ROSZKE (Hungary) • Hungarian security forces yesterday fired teargas to prevent around 200 migrants from trying to leave the country's main refugee processing centre at Roszke near the southern border with Serbia.
Officers intervened after the migrants tried to leave the centre without being fingerprinted, an official said. The incident came as Hungary revealed plans to send the army, mounted police and dogs to its southern border to confront record numbers of migrants streaming into the European Union, and dozens of migrants were found dead in a boat off Libya.
Police said a record 2,533 migrants were caught entering Hungary from Serbia on Tuesday. A further 1,300 had been detained by yesterday. More are likely to have gone across unnoticed, walking through gaps in an unfinished barrier to a Europe experiencing its worst refugee crisis since World War II.
Hungary, which is part of Europe's Schengen passport-free travel zone, is building a fence along its 175-km border with Serbia in a bid to keep the migrants out.
Government spokesman Zoltan Kovacs has said the Parliament would debate next week whether to deploy the army. "Hungary's government and national security Cabinet... have discussed the question of how the army could be used to help protect Hungary's border and the EU's border," Mr Kovacs said.
The authorities said more than 140,000 migrants had entered Hungary from Serbia so far this year. The numbers travelling through the Balkans have soared in recent weeks, with 3,000 crossing into Macedonia daily from Greece, then onwards to Serbia and beyond.
Hungary's police chief commissioner Karoly Papp said the force was readying six special border patrol units of an initial 2,106 officers, equipped with helicopters, horses and dogs, to be sent in, depending on the Serbian border situation.
The special reinforcements, called "border hunters", will patrol the length of the border, supporting the more than 1,000 regular police already working to intercept illegal immigrants, he said.
Serbia has said around 10,000 migrants are passing through the country at any one time.
"The situation will get worse, when winter arrives. We're getting ready to look after double that number," Serbian Premier Aleksandar Vucic told the Frankfurter Allgemeine Zeitung newspaper.
Further illustrating the severity of the situation, the bodies of at least 40 people were found yesterday in the hold of a migrant boat off the coast of Libya, Sweden's coast guard said.

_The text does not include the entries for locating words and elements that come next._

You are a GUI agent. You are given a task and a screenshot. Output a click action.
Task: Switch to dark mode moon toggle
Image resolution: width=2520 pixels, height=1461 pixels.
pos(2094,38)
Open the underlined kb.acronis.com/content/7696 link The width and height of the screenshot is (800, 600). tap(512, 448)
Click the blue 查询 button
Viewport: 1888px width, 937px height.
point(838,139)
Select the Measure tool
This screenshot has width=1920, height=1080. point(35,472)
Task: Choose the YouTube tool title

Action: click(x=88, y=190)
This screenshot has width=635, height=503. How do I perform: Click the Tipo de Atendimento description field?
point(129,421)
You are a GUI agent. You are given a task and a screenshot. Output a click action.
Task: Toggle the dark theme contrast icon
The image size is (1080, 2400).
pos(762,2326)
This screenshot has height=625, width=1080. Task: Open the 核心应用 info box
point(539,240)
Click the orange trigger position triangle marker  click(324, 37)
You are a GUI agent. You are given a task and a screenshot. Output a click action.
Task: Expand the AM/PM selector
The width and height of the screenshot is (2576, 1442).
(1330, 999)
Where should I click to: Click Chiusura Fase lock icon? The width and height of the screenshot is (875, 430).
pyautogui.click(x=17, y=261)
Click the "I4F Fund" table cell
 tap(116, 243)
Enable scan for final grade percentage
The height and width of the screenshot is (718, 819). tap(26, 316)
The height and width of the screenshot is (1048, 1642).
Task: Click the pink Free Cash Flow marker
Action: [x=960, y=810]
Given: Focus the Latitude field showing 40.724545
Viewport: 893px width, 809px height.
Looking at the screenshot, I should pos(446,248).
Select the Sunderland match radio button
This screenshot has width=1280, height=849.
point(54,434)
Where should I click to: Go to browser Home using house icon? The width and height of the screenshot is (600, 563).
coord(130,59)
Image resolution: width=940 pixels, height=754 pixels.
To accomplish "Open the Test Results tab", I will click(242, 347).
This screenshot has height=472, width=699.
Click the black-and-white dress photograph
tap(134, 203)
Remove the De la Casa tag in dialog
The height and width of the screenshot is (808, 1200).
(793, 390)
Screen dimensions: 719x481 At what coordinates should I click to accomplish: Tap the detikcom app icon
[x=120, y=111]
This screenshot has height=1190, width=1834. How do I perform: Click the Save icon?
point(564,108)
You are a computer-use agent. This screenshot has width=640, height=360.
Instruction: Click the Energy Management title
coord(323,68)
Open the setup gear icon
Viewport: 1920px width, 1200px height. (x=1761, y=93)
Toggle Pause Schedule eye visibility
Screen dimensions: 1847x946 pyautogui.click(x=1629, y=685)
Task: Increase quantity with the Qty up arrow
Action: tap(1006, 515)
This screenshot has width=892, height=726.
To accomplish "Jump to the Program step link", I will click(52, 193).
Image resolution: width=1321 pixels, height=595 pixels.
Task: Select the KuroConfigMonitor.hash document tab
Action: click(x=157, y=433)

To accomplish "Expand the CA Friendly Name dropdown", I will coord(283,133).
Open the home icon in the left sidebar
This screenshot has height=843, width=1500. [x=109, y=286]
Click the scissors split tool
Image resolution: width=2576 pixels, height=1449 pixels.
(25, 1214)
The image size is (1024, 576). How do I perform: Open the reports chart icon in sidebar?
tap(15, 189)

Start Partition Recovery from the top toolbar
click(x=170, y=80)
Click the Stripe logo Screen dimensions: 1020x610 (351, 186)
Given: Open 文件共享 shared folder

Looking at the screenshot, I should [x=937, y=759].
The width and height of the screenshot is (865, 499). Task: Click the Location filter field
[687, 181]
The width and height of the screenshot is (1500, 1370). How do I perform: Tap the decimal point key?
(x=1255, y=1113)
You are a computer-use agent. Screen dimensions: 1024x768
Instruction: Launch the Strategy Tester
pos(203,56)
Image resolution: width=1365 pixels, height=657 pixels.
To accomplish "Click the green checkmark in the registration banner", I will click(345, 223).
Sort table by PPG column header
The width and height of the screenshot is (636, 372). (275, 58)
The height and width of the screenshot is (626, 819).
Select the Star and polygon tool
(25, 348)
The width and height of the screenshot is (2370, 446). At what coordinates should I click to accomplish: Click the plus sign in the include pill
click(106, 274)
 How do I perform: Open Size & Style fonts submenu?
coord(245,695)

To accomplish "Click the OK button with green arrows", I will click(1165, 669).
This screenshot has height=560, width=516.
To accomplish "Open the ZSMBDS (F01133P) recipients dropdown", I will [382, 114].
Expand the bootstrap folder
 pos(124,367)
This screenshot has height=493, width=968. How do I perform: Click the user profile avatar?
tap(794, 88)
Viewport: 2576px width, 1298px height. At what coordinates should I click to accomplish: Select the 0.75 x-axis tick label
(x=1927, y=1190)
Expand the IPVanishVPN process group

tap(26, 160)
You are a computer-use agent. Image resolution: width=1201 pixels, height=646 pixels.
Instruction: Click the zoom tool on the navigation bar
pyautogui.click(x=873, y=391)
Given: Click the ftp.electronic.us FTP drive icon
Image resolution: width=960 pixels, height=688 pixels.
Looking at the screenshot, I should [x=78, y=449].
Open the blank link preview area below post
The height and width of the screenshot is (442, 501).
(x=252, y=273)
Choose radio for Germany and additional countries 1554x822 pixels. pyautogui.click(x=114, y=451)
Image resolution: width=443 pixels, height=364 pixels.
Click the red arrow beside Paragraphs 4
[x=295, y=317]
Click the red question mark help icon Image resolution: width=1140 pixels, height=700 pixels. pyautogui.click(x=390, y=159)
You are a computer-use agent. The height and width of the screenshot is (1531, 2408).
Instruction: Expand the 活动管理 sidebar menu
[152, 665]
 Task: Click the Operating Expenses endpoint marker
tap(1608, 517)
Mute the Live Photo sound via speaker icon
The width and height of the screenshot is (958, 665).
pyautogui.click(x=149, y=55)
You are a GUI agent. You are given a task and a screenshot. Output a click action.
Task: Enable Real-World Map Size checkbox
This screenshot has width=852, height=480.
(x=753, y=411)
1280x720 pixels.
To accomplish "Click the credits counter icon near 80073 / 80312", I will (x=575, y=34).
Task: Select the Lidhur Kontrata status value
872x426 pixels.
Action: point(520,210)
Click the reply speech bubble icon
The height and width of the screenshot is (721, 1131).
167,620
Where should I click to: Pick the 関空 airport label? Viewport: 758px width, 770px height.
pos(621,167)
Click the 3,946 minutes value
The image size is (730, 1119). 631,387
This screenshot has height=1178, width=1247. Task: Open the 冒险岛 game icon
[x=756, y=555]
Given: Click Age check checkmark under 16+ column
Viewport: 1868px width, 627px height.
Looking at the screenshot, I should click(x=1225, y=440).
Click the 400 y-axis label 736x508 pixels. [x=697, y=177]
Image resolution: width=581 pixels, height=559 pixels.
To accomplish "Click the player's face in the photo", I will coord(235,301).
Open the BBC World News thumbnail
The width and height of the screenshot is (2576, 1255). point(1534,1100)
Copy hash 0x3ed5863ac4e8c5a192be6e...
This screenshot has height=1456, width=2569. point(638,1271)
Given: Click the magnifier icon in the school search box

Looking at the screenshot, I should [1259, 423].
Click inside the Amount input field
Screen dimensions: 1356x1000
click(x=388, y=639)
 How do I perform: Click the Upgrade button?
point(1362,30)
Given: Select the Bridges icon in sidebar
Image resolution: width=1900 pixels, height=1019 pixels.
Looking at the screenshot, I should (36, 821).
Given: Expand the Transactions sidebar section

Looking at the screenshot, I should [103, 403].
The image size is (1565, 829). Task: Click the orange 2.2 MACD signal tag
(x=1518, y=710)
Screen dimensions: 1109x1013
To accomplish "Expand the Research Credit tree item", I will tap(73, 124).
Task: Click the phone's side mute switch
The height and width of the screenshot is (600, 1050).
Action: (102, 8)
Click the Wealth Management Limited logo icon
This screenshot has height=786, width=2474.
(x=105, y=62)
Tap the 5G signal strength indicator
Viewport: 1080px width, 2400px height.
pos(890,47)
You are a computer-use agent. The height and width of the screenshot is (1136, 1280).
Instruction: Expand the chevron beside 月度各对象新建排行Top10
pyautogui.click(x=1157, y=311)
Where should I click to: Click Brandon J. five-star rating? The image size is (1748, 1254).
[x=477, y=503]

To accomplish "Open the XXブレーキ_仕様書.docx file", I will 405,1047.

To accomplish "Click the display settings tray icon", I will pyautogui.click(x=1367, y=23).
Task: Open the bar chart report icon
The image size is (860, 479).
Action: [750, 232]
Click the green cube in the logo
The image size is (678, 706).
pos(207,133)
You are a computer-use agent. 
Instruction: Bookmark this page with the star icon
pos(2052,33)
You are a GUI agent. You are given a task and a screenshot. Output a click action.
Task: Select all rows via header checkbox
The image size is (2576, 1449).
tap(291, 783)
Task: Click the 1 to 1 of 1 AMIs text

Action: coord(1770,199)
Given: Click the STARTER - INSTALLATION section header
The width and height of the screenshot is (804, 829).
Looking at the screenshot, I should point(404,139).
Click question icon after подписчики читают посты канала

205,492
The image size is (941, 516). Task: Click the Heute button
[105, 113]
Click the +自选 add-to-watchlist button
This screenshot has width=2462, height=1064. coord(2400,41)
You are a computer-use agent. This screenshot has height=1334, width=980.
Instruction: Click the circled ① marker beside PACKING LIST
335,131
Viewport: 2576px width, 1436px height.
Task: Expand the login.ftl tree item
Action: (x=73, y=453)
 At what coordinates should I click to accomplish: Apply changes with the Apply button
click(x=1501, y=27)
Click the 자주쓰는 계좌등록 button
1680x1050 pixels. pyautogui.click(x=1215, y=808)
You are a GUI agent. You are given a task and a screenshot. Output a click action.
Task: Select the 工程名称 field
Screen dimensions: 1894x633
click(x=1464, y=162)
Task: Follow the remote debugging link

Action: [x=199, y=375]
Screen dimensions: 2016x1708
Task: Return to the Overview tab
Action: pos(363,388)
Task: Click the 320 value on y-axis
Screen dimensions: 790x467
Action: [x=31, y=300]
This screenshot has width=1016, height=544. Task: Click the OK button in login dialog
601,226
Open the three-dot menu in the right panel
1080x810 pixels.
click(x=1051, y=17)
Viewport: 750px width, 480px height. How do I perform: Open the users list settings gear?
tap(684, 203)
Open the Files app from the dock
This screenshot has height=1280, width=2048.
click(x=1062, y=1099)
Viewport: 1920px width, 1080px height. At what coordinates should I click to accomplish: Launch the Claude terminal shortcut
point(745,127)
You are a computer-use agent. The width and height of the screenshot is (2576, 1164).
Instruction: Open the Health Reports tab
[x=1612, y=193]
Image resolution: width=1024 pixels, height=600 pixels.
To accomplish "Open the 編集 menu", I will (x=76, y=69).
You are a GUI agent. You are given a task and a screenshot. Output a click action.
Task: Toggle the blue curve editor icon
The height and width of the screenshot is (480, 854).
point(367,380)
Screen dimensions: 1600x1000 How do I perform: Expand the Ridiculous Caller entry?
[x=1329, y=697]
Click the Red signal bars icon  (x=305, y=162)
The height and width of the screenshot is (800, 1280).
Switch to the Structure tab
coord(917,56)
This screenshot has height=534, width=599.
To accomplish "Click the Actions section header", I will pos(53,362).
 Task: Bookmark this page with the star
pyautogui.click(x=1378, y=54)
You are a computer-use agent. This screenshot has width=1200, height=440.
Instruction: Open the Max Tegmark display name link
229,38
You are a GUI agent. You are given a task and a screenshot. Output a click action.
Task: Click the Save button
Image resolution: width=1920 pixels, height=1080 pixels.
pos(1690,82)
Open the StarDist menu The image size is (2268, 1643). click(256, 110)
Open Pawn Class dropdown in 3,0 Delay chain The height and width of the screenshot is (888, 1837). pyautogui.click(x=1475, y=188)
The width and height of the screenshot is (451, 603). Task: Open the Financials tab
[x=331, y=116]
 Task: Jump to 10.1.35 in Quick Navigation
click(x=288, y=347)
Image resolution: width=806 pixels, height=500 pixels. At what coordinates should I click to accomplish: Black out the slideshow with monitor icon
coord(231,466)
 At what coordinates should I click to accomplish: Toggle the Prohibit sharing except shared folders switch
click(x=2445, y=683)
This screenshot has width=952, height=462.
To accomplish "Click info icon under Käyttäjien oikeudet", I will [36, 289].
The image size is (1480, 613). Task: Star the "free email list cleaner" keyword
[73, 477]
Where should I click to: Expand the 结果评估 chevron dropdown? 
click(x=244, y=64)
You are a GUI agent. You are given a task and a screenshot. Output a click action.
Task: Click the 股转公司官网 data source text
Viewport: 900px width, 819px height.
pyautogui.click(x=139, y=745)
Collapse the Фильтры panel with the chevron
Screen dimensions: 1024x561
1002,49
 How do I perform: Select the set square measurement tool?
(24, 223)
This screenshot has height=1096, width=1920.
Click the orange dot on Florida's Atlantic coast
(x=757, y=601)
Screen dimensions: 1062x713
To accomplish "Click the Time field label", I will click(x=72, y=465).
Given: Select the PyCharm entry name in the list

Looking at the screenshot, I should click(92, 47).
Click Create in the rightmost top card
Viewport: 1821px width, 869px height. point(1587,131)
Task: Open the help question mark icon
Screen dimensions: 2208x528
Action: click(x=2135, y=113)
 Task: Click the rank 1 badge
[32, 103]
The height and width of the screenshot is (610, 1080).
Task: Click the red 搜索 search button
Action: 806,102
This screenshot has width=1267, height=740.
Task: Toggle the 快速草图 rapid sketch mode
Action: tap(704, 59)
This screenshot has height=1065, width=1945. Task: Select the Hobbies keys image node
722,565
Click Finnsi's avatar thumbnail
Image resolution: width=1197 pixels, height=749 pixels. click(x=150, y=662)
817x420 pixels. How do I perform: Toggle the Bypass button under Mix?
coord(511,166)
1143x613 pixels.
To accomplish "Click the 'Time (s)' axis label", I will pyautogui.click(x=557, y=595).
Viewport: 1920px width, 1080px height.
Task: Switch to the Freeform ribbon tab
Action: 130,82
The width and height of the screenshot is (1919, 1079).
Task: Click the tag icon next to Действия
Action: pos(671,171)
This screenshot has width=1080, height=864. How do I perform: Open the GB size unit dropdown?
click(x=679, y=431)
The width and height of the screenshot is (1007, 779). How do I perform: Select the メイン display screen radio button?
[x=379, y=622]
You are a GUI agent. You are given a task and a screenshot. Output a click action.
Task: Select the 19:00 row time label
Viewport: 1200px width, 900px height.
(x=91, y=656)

The macabre discovery was made after the Swedish ship Poseidon was sent to the aid of a stricken vessel by the Italian coastguard.
Swedish coastguard spokesman Mattias Lindholm said the Poseidon had been able to save 439 people on the wooden boat.
"Unfortunately there were around 40 people dead in the hold," he said. "The bodies are being transferred to the Poseidon."
Emergency calls for help have been received so far from 10 boats in difficulty around 50km from the coast of Libya, the Italian side said. Five rescue operations have been concluded, but others are ongoing.